McCain gets no such truck with conservatives for his record or his outreach efforts, because as President, he would probably make up his own mind on most matters and not defer to the power brokers on the right.

So despite having kissed butt and making an impassioned convention speech in 2004 after Bush took a Texas-size shit all over him in the 2000 primary, despite having been a Vietnamese pincushion for five years to defend his nation, which he obviously loves, all this doesn't even elevate him slightly above Bush in the eyes of movement conservatives.

The upshot is that the Democrats can have as nasty a primary as is necessary to produce a nominee, because the opposition has completely lost its way.

07 February 2008

Rush passes the hat for Hillary

Rush Limbaugh announced on his talk radio show Thursday a fundraising effort to help lift Sen. Hillary Clinton to the Democratic nomination for President.

Limbaugh cited the news released earlier today of the Clinton campaign's flagging finances, and the popular perception that the former First Lady would be a weaker candidate against a Republican in the general election than her chief rival, Sen. Barack Obama.

Of Obama, Limbaugh said, "You don't get the fear and loathing off of him" that would motivate conservatives to get out and vote for Republican front-runner Sen. John McCain. McCain has recently faced a firestorm of criticism from many in his own party for being too moderate, or even too liberal, to bear the GOP standard.

Limbaugh also unveiled the slogan for his fund drive: "Keep her in it so we can win it." More here

Gore's secret strategy

For all the photo ops and press avails held by the various presidential candidates heralding endorsements by elected officials, celebrities and other dignitaries, former Vice President Al Gore has arguably attracted more attention for his reluctance -- so far -- to throw his muscle and prestige behind a Democratic contender.

Gore cast his ballot here in Tennessee on Tuesday, and there was some buzz in the days leading up to the "national primary" that he would endorse Senator Barack Obama. That never materialized, but two short days later Internet politicos are once again circulating rumors that an announcement of support by the ex-Veep was imminent.

It is no secret that Gore, winner of the popular vote in the 2000 presidential race, feels he was swindled out of the presidency by a party-line vote of the Supreme Court. Up until votes started being cast and counted this primary season, the recent Oscar and Nobel Prize recipient was rumored as a candidate.

Given the open antipathy that has existed between Gore and both Clintons since the end of the previous administration, and the consensus between Gore and Obama on the big issues, the lack of an endorsement, as we find ourselves in a deadlocked delegate battle, is a puzzle.
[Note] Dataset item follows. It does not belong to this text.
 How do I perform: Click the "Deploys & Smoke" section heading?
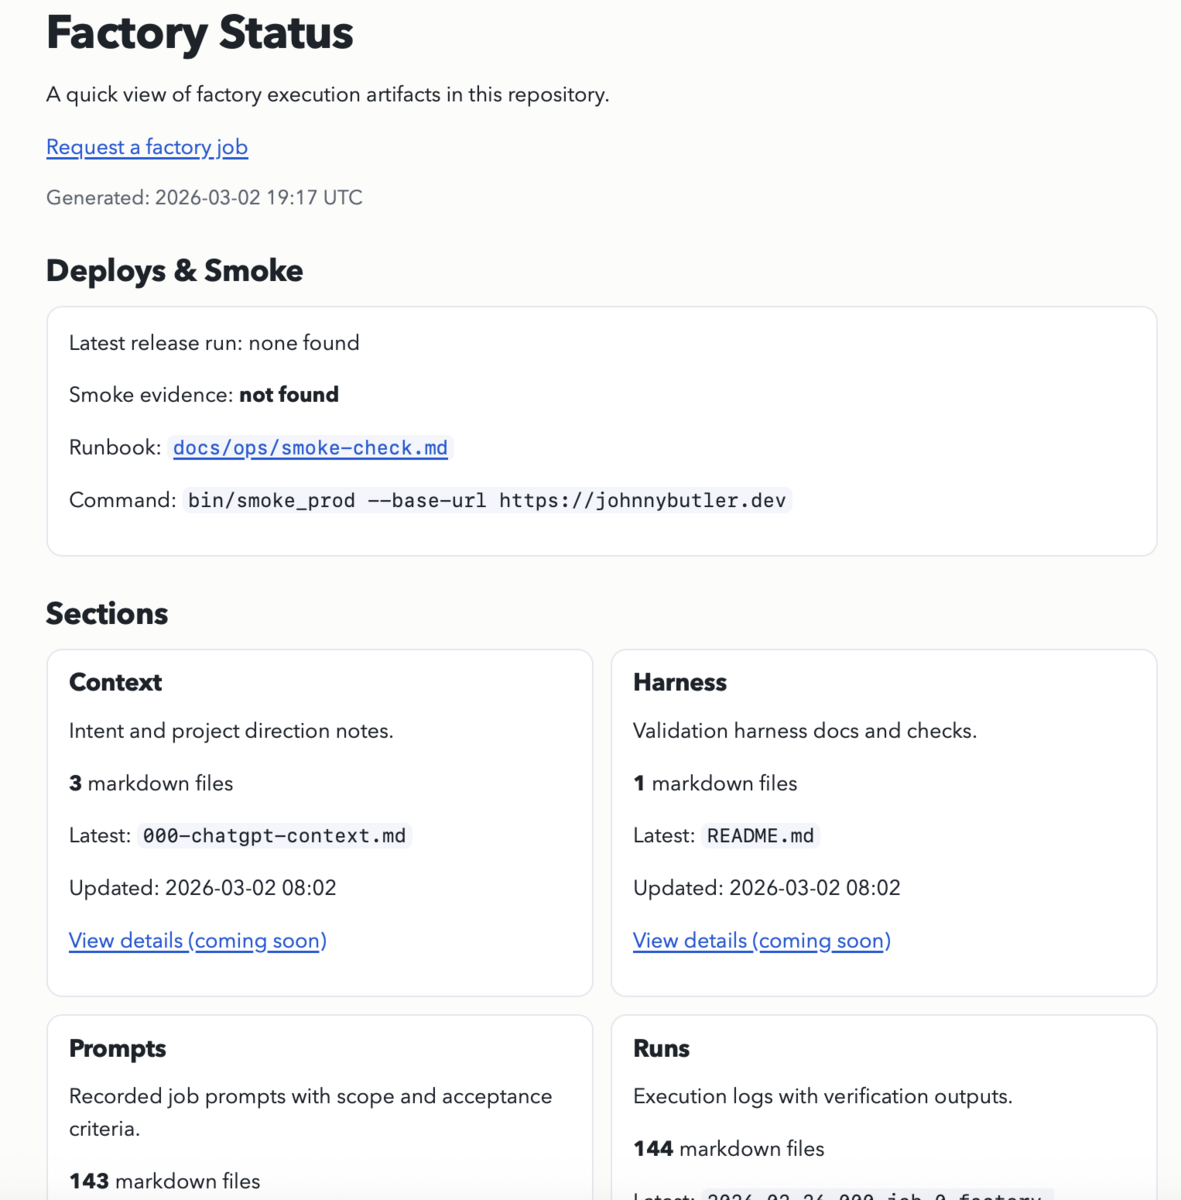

Let there be no doubt that Gore knows his own strength, and feels it, and is well aware of his status as the most popular and respected figure in the Democratic Party. He knows, also, that the sentimental longing for a Gore administration that might have been is far stronger than nostalgia for the Clinton years, within the party and the country generally.

In a campaign of back-and-forth brawls between the amorphous ideals of "Change" and "Experience," Al Gore -- Congressman, Senator, Vice President (and, to some, duly-elected President) who also made America safe for environmentalism -- is the one person with the credentials to trump both current front-runners on both counts.

If either Senator Obama or Clinton establishes a convincing lead in delegates in the coming months, Gore will back the victor in order to secure the superdelegates for the popular choice. But if the Democratic race remains deadlocked and the party heads to Denver in August without a clear nominee, expect Gore to emerge as the compromise candidate for president, and to name Obama as his running mate.

It is in the Democrats' interest, as DNC Chairman Howard Dean stated Wednesday, to avoid a brokered convention, which would alienate the half of the party whose preferred candidate is left off the ticket. Who better to unite the party, following what figures to be a bruising and bitter nominating contest, than the man uncynically referred to by legions of adorers as "The Goracle"?